Start Extracted records
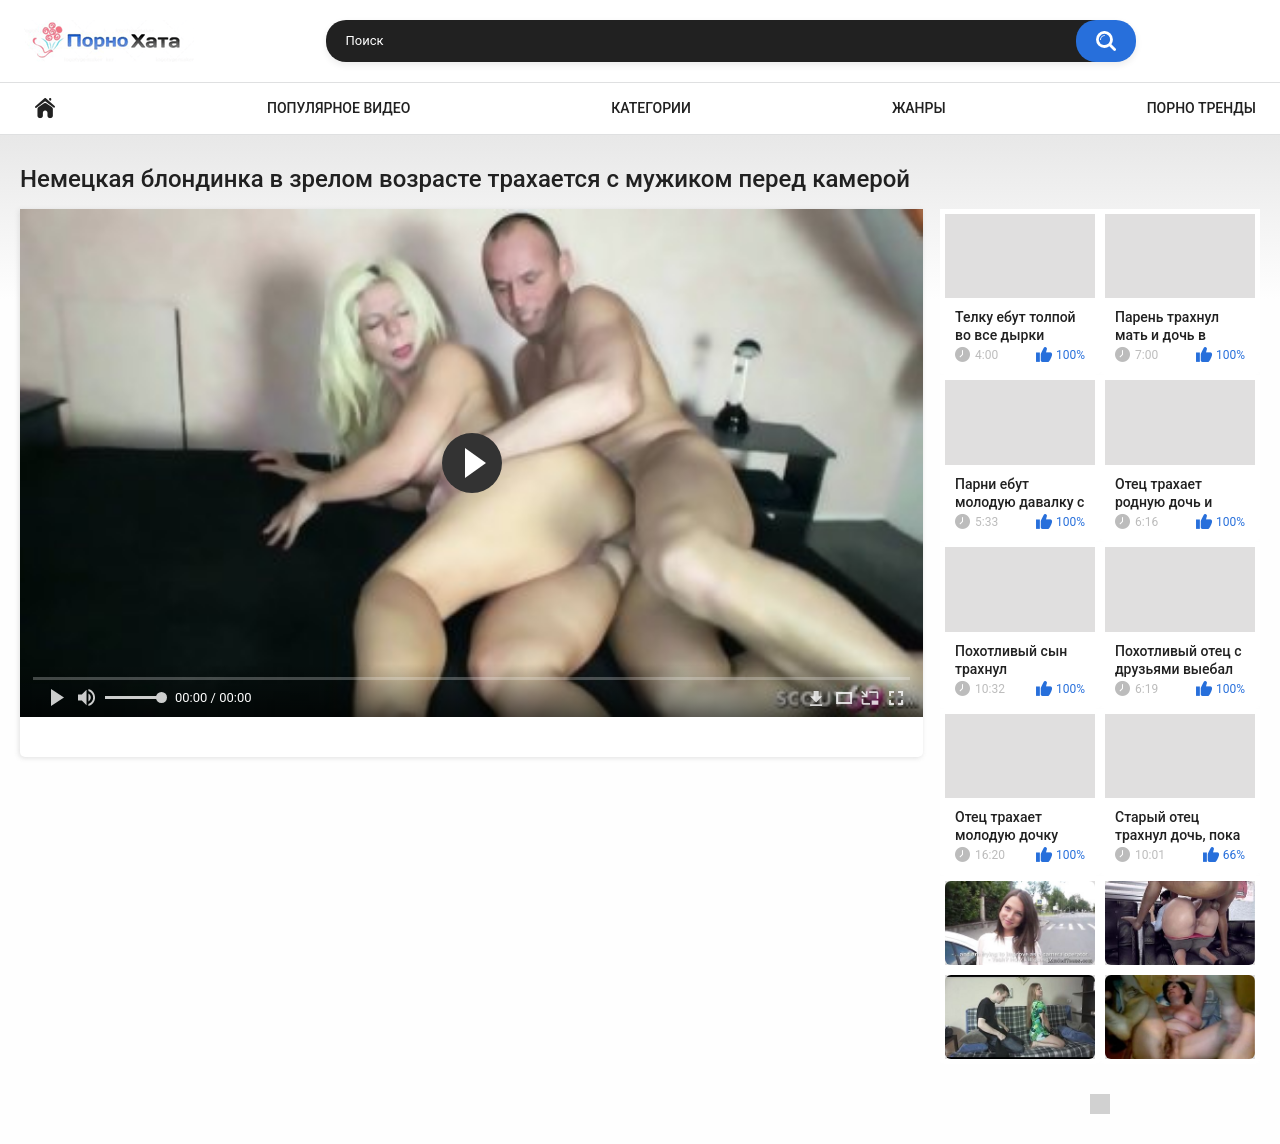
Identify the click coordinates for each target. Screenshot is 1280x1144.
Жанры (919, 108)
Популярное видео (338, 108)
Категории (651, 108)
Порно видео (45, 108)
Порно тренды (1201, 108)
End Extracted records
## What to work on
Update the items above by changing "Screenshot" to "Image" and leaving every other word as it is. Omit the pictures from your answer.

## Output for this task
Identify the click coordinates for each target. Image is 1280x1144.
Жанры (919, 108)
Популярное видео (338, 108)
Категории (651, 108)
Порно видео (45, 108)
Порно тренды (1201, 108)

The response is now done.